Start of Data to process

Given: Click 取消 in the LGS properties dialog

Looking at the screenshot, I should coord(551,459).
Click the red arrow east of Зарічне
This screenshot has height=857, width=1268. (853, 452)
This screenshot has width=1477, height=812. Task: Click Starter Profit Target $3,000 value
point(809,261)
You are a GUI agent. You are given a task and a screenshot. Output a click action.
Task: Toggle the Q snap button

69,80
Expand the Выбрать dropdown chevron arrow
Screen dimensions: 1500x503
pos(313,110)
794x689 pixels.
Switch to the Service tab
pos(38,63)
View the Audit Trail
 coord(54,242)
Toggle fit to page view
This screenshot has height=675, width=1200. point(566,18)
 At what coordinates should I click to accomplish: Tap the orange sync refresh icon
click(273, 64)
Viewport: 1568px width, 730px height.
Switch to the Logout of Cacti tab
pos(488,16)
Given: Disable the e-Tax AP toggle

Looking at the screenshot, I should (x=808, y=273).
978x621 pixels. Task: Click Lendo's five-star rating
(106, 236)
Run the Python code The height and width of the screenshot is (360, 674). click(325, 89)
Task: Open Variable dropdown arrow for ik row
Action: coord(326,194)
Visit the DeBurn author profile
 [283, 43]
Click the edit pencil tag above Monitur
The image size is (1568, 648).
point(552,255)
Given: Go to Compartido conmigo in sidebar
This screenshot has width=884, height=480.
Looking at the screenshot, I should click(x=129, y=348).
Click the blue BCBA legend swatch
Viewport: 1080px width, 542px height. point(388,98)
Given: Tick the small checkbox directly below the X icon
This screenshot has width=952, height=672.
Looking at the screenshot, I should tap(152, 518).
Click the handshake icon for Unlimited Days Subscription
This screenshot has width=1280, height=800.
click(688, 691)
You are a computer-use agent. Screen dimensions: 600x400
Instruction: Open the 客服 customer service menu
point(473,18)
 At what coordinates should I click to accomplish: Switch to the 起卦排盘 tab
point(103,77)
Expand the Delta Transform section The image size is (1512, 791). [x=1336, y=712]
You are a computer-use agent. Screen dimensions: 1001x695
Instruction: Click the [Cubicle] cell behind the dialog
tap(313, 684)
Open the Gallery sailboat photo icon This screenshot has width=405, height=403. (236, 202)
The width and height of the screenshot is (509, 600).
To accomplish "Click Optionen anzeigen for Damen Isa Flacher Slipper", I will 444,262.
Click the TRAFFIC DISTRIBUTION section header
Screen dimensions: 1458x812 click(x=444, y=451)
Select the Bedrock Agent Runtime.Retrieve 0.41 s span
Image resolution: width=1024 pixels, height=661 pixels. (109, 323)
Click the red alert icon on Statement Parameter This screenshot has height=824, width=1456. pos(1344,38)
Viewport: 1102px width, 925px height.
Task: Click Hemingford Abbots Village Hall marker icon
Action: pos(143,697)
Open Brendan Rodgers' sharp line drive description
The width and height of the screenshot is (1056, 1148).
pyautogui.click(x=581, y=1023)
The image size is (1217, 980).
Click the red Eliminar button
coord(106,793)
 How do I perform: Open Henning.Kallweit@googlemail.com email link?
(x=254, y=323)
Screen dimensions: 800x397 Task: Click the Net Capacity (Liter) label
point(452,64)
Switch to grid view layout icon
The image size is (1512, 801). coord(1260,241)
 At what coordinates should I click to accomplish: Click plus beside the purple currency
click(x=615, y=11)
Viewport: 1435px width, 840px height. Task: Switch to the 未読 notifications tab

End of Data to process

- Task directions -
Exactly reproduce every line found in the records.

- Solution -
Given: Click 取消 in the LGS properties dialog

Looking at the screenshot, I should coord(551,459).
Click the red arrow east of Зарічне
This screenshot has height=857, width=1268. (853, 452)
This screenshot has width=1477, height=812. Task: Click Starter Profit Target $3,000 value
point(809,261)
You are a GUI agent. You are given a task and a screenshot. Output a click action.
Task: Toggle the Q snap button

69,80
Expand the Выбрать dropdown chevron arrow
Screen dimensions: 1500x503
pos(313,110)
794x689 pixels.
Switch to the Service tab
pos(38,63)
View the Audit Trail
 coord(54,242)
Toggle fit to page view
This screenshot has height=675, width=1200. point(566,18)
 At what coordinates should I click to accomplish: Tap the orange sync refresh icon
click(273, 64)
Viewport: 1568px width, 730px height.
Switch to the Logout of Cacti tab
pos(488,16)
Given: Disable the e-Tax AP toggle

Looking at the screenshot, I should (x=808, y=273).
978x621 pixels. Task: Click Lendo's five-star rating
(106, 236)
Run the Python code The height and width of the screenshot is (360, 674). click(325, 89)
Task: Open Variable dropdown arrow for ik row
Action: coord(326,194)
Visit the DeBurn author profile
 [283, 43]
Click the edit pencil tag above Monitur
The image size is (1568, 648).
point(552,255)
Given: Go to Compartido conmigo in sidebar
This screenshot has width=884, height=480.
Looking at the screenshot, I should click(x=129, y=348).
Click the blue BCBA legend swatch
Viewport: 1080px width, 542px height. point(388,98)
Given: Tick the small checkbox directly below the X icon
This screenshot has width=952, height=672.
Looking at the screenshot, I should tap(152, 518).
Click the handshake icon for Unlimited Days Subscription
This screenshot has width=1280, height=800.
click(688, 691)
You are a computer-use agent. Screen dimensions: 600x400
Instruction: Open the 客服 customer service menu
point(473,18)
 At what coordinates should I click to accomplish: Switch to the 起卦排盘 tab
point(103,77)
Expand the Delta Transform section The image size is (1512, 791). [x=1336, y=712]
You are a computer-use agent. Screen dimensions: 1001x695
Instruction: Click the [Cubicle] cell behind the dialog
tap(313, 684)
Open the Gallery sailboat photo icon This screenshot has width=405, height=403. (236, 202)
The width and height of the screenshot is (509, 600).
To accomplish "Click Optionen anzeigen for Damen Isa Flacher Slipper", I will 444,262.
Click the TRAFFIC DISTRIBUTION section header
Screen dimensions: 1458x812 click(x=444, y=451)
Select the Bedrock Agent Runtime.Retrieve 0.41 s span
Image resolution: width=1024 pixels, height=661 pixels. (109, 323)
Click the red alert icon on Statement Parameter This screenshot has height=824, width=1456. pos(1344,38)
Viewport: 1102px width, 925px height.
Task: Click Hemingford Abbots Village Hall marker icon
Action: pos(143,697)
Open Brendan Rodgers' sharp line drive description
The width and height of the screenshot is (1056, 1148).
pyautogui.click(x=581, y=1023)
The image size is (1217, 980).
Click the red Eliminar button
coord(106,793)
 How do I perform: Open Henning.Kallweit@googlemail.com email link?
(x=254, y=323)
Screen dimensions: 800x397 Task: Click the Net Capacity (Liter) label
point(452,64)
Switch to grid view layout icon
The image size is (1512, 801). coord(1260,241)
 At what coordinates should I click to accomplish: Click plus beside the purple currency
click(x=615, y=11)
Viewport: 1435px width, 840px height. Task: Switch to the 未読 notifications tab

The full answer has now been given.